YOUR GOAL:
Edit this material by replacing "Image resolution" with "Picture size" and leaving everything else as it is. Omit the pictures when you give it back.

INPUT RECORDS:

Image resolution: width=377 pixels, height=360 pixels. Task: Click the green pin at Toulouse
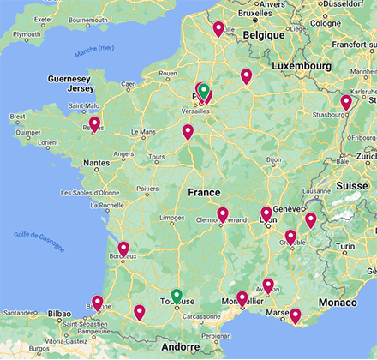176,296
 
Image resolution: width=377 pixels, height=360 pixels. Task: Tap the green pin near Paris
202,89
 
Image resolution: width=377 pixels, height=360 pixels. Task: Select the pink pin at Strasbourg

FULL RESPONSE:
Picture size: width=377 pixels, height=360 pixels. Task: Click the green pin at Toulouse
176,296
 
Picture size: width=377 pixels, height=360 pixels. Task: Tap the green pin near Paris
202,89
 
Picture size: width=377 pixels, height=360 pixels. Task: Select the pink pin at Strasbourg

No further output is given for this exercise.